_Selected passage_
Starting November 30, 2017, several of us at Ford’s Theatre will metaphorically put on our lab coats and do a series of experiments. On certain days in December, March and May, you may see us wandering the site wearing lanyards reading “D.R.A.F.T.”—that’s Design Research at Ford’s Theatre.
What does that mean?
We’re carrying out a set of six prototyping tests that we’re calling “sprints” to explore a variety of interpretive tools and strategies on-site. These visitor tests will help inform future plans for our museum and how people—especially students—interact with it. We hope to learn more about our visitors’ needs and how we can improve the experience for all who come to Ford’s Theatre. Some of these “sprints” will be successes and some will be failures. All will be learning experiences.
This project didn’t come out of thin air but, rather, is a second attempt to work out some underlying issues with student engagement here at Ford’s. You see, we’ve been watching how visitors behave in our museum: where they stop to read, examine artifacts, view video and interact with exhibit touch screens, statues and other features, and what areas are drawing less visitor attention or being bypassed entirely. We wanted to fill in those gaps for visitors and find a new way for the more than 200,000 students who visit every year, in particular, to get the most from of their visits.
Knowing that we needed to work with what we had—that exhibition changes would be a long time coming—we sought funds from the Institute for Museum and Library Services (IMLS) in 2015 to build something allowing students to use their own mobile devices to interact with history content on site. We called this project the “mobile interpretive solution” because we didn’t want to commit to building a mobile website or an app—or some unforeseen product—before further exploration.
At the time, mobile seemed like the best solution to engage students on-site. Mobile in museums is still in its infancy, but some projects, like the Minnesota Historical Society’s Play the Past, have shown great potential. Anecdotal evidence suggested that roughly 80 percent of students visiting Ford’s were carrying their own mobile devices.

_Actions to take_
a) Answer these questions using the Ford's Theatre passage.
(i) What does "D.R.A.F.T." stand for?
(ii) How many prototyping tests are being carried out?
(iii) In 2015, which organization was asked for funds?
b) Return, word for word, the part of the Ford's Theatre passage from "This project didn’t" up to and including "of their visits.".
c) Resume the Ford's Theatre passage, carrying it on from its last sentence.
The data that comes after the Ford's Theatre passage is not needed.

_Given data_
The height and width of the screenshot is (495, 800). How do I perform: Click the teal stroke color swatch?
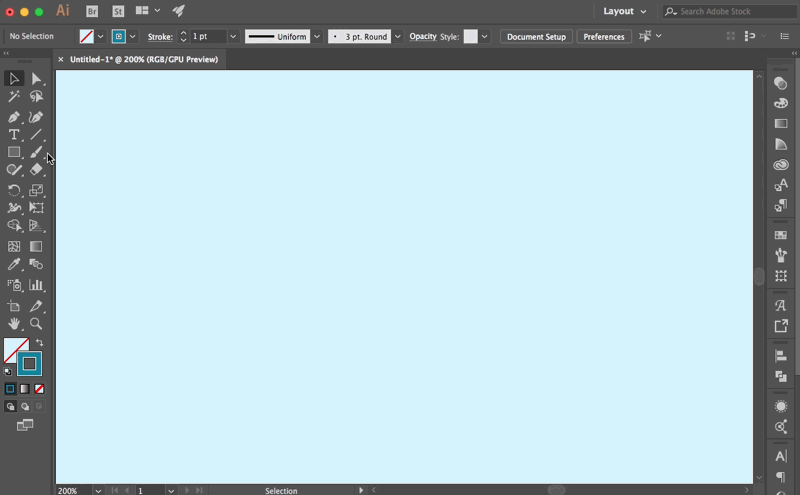click(x=29, y=364)
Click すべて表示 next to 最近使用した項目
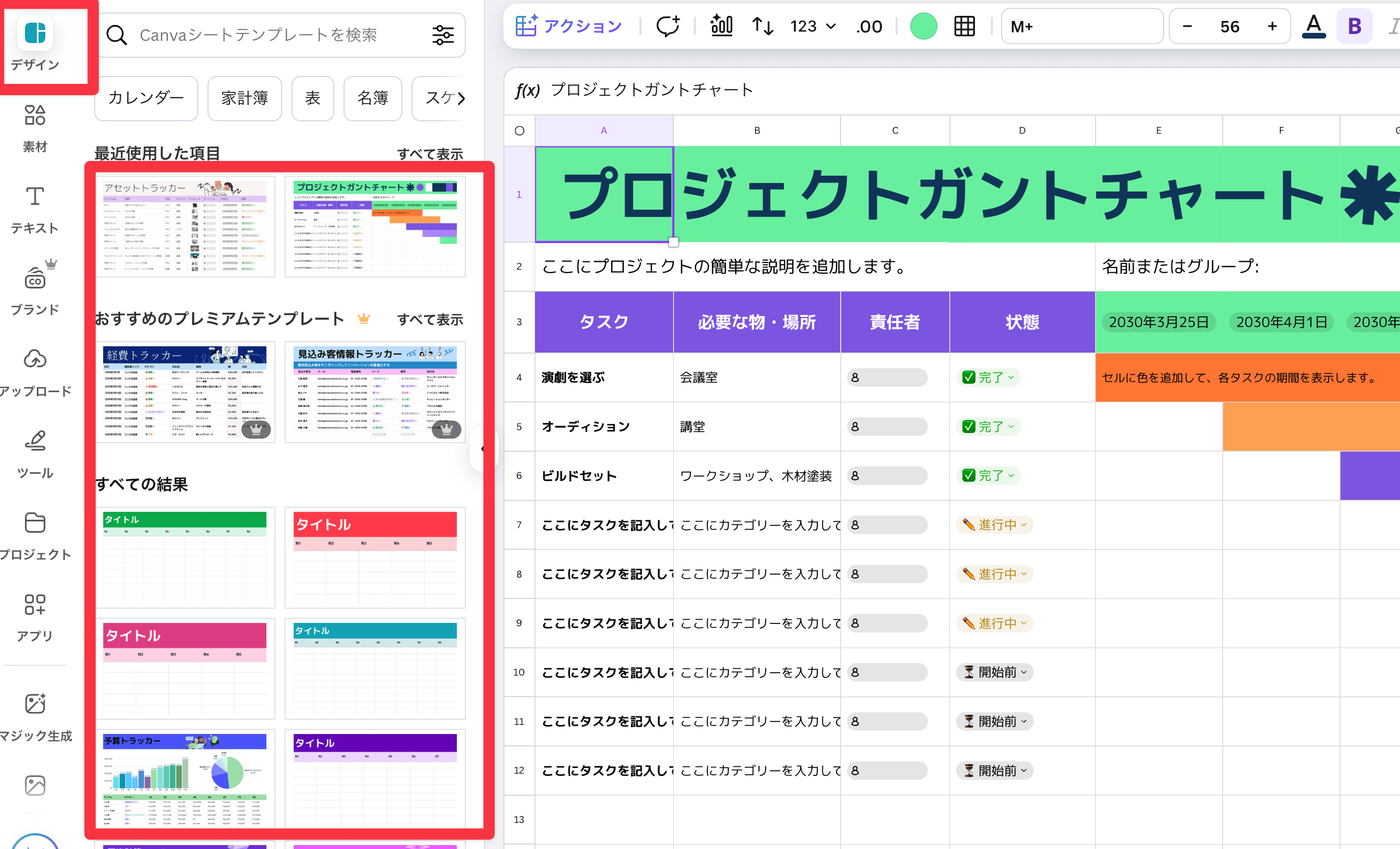Screen dimensions: 1400x849 [430, 154]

_Answers for this exercise_
a)
(i) Design Research at Ford's Theatre
(ii) Six
(iii) The Institute for Museum and Library Services (IMLS)

b)
This project didn’t come out of thin air but, rather, is a second attempt to work out some underlying issues with student engagement here at Ford’s. You see, we’ve been watching how visitors behave in our museum: where they stop to read, examine artifacts, view video and interact with exhibit touch screens, statues and other features, and what areas are drawing less visitor attention or being bypassed entirely. We wanted to fill in those gaps for visitors and find a new way for the more than 200,000 students who visit every year, in particular, to get the most from of their visits.

c)
Mobile could allow for a greater personalization of the experience in the museum and use other means than words on the wall to connect students with the fascinating artifacts and stories. Mobile might even allow for students to be, essentially, detectives investigating the Lincoln assassination. We could also see what was working and not working via device or app analytics, and update content immediately—something you can’t always do with physical displays.
While we awaited the outcome of the grant application, in spring 2016 we proceeded with audience research, guided by Marianna Adams of Audience Focus, Inc. This research included a timing-and-tracking study—our intern at the time, Allison Van Gilst, followed student groups around the museum and recorded their locations and behaviors every five minutes—as well as interviews with students and post-visit surveys filled out by both students and their teachers. The report showed that, indeed, students disengaged in the museum after some time had passed.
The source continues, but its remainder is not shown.